Thursday, May 9, 2013

FED ECONOMISTS: Stocks Are The Cheapest They've Been In 50 Years

Business Insider reports:
New York Fed economists Fernando Duarte and Carlo Rosa are out with a new article on Liberty Street Economics titled, "Are Stocks Cheap? A Review of the Evidence." 
The answer: judging by the equity risk premium (ERP), stocks are about as cheap as they've ever been.
The ERP is the excess return that stocks are expected to provide over the risk-free rate, and it's typically calculated as the expected future return of stocks – based on historical averages, or forecasting models, depending on whichever one is chosen for the calculation – minus the risk-free rate (typically the yield on a U.S. Treasury bond) over comparable time horizons.

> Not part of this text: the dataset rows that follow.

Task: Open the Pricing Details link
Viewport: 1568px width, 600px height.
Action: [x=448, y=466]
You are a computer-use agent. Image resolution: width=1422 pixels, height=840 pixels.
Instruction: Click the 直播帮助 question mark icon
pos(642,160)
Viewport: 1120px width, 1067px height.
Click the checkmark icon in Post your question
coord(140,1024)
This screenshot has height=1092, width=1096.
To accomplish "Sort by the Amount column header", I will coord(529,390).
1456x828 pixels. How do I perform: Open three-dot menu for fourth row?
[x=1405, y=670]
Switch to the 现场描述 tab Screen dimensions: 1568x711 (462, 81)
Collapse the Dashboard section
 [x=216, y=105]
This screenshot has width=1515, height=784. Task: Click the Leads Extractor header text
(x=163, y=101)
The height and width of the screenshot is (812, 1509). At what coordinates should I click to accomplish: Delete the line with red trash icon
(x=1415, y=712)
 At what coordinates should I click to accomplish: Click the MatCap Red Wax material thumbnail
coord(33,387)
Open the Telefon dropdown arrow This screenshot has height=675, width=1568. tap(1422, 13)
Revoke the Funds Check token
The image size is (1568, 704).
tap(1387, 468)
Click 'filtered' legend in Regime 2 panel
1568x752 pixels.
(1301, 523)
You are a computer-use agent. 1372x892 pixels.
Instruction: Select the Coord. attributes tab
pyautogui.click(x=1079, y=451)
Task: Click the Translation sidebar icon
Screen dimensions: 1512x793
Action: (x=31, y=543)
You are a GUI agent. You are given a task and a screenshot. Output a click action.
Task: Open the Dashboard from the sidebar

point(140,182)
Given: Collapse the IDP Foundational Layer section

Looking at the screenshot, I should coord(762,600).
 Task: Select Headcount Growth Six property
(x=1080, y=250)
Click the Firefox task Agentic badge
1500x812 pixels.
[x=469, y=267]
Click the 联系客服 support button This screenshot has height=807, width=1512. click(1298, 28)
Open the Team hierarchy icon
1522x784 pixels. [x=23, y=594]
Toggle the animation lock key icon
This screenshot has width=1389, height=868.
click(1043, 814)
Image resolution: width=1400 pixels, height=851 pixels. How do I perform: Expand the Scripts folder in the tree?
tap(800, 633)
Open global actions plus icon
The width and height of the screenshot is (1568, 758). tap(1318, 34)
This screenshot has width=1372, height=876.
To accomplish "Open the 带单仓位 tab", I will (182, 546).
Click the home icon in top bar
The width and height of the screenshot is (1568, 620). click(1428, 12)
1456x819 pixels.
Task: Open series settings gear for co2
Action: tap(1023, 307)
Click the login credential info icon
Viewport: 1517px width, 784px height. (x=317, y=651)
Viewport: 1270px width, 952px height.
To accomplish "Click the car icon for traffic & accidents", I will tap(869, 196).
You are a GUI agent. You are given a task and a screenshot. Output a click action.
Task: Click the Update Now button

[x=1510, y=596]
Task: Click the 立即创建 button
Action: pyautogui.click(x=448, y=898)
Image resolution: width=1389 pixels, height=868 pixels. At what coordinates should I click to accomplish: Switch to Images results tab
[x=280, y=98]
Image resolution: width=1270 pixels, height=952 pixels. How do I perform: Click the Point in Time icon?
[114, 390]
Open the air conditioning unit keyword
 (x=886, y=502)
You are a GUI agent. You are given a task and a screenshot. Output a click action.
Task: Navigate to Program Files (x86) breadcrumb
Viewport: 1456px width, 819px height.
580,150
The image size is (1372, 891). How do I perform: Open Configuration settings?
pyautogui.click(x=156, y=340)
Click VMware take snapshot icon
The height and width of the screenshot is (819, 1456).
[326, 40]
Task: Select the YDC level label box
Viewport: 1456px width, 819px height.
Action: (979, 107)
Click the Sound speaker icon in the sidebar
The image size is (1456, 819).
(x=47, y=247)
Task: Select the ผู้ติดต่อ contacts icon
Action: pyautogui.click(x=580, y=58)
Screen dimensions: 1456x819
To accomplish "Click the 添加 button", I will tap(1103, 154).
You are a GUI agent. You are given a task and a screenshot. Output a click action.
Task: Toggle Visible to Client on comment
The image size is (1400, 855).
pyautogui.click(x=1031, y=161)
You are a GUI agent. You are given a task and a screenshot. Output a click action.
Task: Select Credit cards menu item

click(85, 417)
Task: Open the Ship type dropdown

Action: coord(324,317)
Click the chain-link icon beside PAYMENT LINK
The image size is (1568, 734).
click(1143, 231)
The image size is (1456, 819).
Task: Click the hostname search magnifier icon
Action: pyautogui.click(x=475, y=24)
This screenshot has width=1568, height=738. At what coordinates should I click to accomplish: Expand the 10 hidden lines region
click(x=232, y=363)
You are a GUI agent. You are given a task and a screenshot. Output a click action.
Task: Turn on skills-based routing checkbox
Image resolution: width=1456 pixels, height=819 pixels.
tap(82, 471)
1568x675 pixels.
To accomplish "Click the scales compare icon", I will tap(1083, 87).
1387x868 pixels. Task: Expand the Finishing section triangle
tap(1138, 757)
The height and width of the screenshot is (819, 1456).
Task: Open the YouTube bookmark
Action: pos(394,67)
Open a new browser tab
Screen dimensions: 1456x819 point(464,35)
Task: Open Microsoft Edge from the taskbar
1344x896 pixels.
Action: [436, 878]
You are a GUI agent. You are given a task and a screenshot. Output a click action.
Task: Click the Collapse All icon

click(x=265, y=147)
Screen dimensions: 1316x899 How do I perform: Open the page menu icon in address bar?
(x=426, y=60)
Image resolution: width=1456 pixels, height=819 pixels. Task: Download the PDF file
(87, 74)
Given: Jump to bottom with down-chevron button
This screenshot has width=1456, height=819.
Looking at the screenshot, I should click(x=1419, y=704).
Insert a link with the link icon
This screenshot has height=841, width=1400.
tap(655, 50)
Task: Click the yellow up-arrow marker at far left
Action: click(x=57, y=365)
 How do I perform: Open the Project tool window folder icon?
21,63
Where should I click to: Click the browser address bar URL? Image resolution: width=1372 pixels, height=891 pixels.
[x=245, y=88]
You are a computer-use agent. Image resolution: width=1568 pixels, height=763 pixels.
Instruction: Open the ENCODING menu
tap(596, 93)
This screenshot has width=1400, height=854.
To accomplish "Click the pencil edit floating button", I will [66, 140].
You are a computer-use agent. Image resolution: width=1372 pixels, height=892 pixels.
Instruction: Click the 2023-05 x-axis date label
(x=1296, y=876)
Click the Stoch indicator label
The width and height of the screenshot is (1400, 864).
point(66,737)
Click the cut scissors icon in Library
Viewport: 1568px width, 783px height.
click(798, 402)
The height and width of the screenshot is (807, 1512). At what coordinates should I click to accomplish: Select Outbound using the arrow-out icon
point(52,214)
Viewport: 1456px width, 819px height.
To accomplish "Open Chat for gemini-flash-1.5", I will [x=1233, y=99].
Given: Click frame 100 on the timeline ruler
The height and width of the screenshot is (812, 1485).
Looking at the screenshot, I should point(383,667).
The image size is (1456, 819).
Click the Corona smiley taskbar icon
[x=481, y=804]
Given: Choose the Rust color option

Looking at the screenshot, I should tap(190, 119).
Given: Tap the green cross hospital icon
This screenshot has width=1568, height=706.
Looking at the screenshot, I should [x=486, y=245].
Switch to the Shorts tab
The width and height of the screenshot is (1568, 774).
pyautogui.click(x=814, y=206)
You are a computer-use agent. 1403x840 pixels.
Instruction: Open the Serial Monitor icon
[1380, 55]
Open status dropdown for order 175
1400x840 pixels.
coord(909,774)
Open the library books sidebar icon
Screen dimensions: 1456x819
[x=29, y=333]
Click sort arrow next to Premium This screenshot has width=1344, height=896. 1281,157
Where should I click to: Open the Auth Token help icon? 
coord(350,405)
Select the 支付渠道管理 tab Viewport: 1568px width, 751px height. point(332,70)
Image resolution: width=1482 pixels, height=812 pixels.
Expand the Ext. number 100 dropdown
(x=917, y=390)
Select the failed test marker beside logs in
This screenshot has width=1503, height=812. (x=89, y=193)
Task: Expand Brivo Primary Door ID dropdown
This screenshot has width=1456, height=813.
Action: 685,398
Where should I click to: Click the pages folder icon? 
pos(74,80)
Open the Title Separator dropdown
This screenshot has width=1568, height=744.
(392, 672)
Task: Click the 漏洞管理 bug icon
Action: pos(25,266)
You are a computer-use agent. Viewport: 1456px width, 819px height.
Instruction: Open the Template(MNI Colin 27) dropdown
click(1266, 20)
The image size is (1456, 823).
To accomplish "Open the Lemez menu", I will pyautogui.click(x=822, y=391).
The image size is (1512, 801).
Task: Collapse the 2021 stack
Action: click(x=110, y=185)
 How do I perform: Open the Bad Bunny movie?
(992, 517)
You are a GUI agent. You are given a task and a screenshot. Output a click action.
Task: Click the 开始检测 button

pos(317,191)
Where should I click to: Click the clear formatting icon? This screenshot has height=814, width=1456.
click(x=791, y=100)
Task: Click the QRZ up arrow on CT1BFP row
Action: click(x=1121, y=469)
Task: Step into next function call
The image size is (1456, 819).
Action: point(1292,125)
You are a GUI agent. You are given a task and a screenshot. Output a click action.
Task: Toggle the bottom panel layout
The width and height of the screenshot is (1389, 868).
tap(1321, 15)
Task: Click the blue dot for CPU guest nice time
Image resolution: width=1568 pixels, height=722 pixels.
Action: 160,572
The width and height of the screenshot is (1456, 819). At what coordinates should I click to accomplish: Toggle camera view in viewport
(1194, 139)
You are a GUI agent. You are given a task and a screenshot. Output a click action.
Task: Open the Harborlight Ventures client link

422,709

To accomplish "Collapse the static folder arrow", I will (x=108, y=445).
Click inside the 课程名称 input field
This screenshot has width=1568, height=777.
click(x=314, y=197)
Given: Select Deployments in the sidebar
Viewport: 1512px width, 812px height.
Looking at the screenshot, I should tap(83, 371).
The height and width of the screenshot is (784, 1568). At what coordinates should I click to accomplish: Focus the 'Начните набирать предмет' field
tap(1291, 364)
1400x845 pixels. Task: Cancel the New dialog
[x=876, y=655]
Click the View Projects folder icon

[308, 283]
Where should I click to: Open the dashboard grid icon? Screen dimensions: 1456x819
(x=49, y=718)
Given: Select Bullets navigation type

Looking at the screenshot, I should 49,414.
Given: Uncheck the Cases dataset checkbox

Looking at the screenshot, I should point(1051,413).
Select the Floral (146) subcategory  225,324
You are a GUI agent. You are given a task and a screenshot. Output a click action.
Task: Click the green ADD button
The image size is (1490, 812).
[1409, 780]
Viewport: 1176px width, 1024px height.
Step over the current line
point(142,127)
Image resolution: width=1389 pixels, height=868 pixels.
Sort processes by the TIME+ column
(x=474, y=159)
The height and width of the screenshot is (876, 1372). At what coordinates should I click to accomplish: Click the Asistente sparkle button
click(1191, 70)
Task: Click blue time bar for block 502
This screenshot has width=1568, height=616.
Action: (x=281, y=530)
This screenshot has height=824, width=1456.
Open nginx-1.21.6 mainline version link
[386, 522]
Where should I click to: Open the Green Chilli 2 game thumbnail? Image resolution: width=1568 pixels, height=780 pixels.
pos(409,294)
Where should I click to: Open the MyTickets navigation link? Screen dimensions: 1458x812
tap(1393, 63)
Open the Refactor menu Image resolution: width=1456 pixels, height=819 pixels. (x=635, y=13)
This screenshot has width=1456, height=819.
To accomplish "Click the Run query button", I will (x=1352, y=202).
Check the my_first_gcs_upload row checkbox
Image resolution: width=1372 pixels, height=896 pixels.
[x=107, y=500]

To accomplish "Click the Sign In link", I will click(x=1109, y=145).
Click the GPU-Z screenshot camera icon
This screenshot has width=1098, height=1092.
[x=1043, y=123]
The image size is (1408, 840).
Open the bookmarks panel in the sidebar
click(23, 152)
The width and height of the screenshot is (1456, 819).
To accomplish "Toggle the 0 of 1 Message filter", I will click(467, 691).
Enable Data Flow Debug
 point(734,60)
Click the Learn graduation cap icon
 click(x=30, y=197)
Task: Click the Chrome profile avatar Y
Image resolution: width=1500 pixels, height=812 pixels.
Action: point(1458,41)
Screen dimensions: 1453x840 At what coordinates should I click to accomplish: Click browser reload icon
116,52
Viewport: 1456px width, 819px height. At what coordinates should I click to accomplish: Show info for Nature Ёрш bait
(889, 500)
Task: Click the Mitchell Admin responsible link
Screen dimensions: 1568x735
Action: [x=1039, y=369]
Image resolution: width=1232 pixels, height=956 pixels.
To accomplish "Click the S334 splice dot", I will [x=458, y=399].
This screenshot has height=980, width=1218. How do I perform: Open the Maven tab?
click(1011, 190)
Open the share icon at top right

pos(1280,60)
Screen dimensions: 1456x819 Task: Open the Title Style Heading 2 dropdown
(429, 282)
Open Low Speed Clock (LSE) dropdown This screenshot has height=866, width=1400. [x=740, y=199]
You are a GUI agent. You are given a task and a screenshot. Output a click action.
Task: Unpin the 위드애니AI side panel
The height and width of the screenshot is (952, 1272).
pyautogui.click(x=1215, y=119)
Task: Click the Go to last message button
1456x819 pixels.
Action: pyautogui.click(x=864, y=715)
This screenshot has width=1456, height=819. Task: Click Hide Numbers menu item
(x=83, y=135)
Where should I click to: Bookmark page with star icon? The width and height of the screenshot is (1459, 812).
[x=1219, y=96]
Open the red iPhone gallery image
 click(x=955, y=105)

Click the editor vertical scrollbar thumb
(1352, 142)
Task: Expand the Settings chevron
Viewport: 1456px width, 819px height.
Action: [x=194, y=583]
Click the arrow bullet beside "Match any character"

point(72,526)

OMG, the last time the Fed said something so bold was when in 2004 when NY Fed economists wrote that there was no housing bubble. At that time, I responded to the Fed which ultimately resulted in this.


Currently at the EPJ Daily Alert, I am warning that a stock market crash could develop between now and the end of October.


My schedule is pretty full today, but I should get to this latest Fed econometric forecast embarrassment, in detail, by tomorrow. 


1 comment:

  1. Think about the vast sums of taxpayer money spent on useless research which the taxpayer never benefits from. This is yet another case in point.